● YOUR INSTRUCTIONS
No pictures belong in the copy. Reproduce exactly the lines beginning at the line containing "Screen dimensions: 1008x567" and continuing to the end of the entries below.

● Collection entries
┄┄┄┄┄┄┄┄┄┄┄┄┄┄┄┄┄┄┄┄
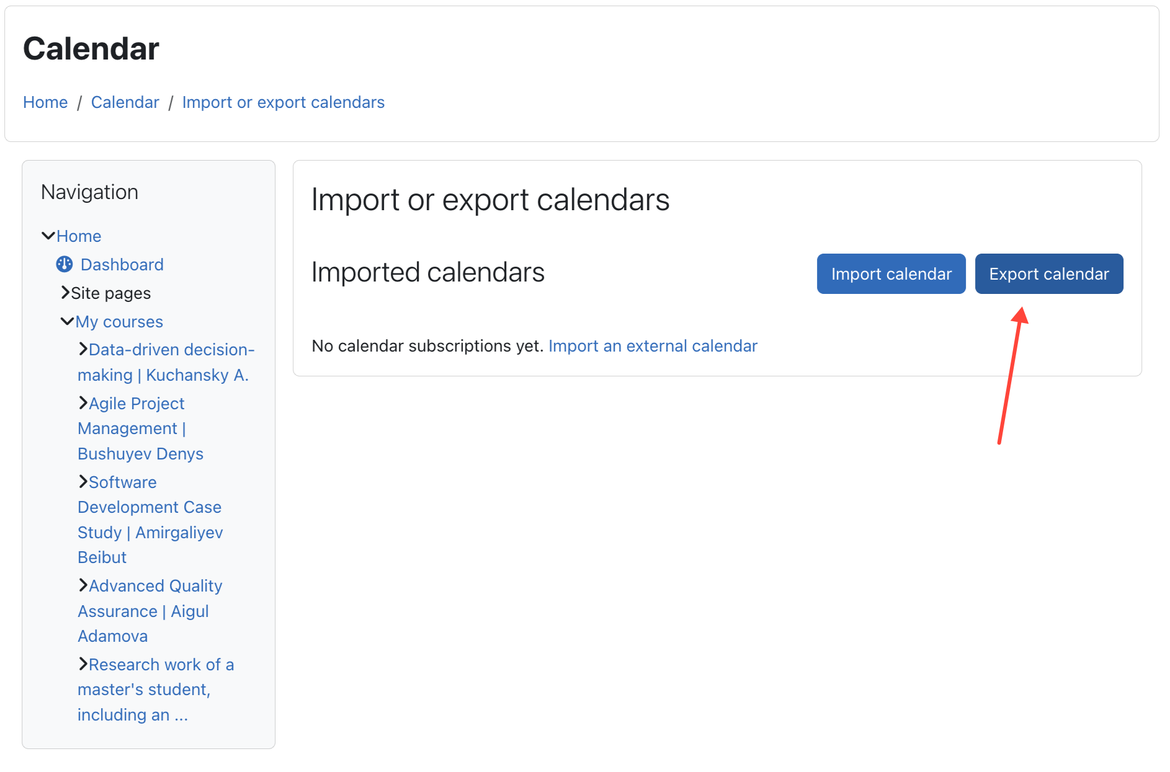Click the arrow icon next to Agile Project Management
The height and width of the screenshot is (772, 1170).
[x=84, y=402]
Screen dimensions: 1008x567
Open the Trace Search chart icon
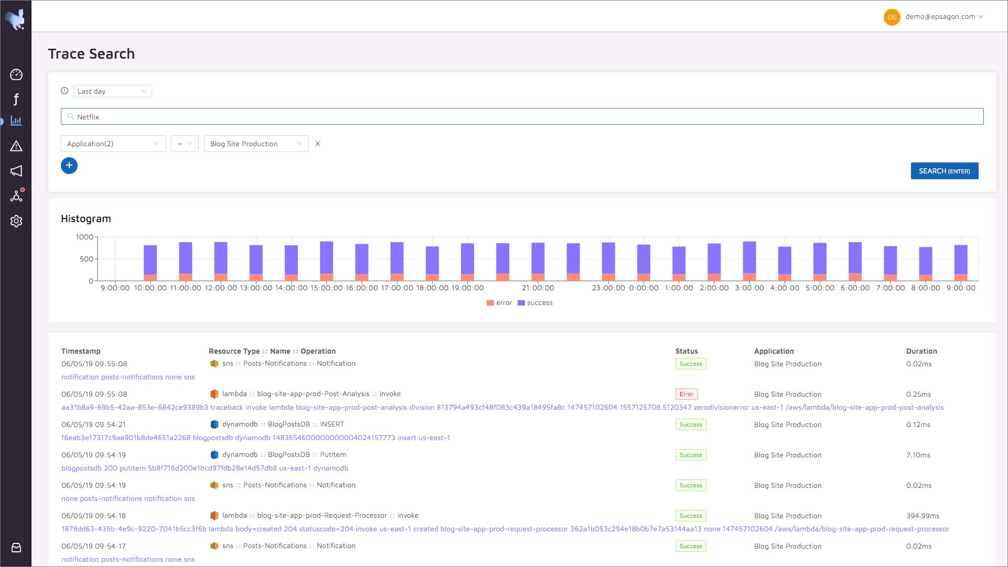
┄┄┄┄┄┄┄┄┄┄┄┄┄┄┄┄┄┄┄┄
● ANSWER TO THIS EXERCISE
Screen dimensions: 1008x567
Open the Trace Search chart icon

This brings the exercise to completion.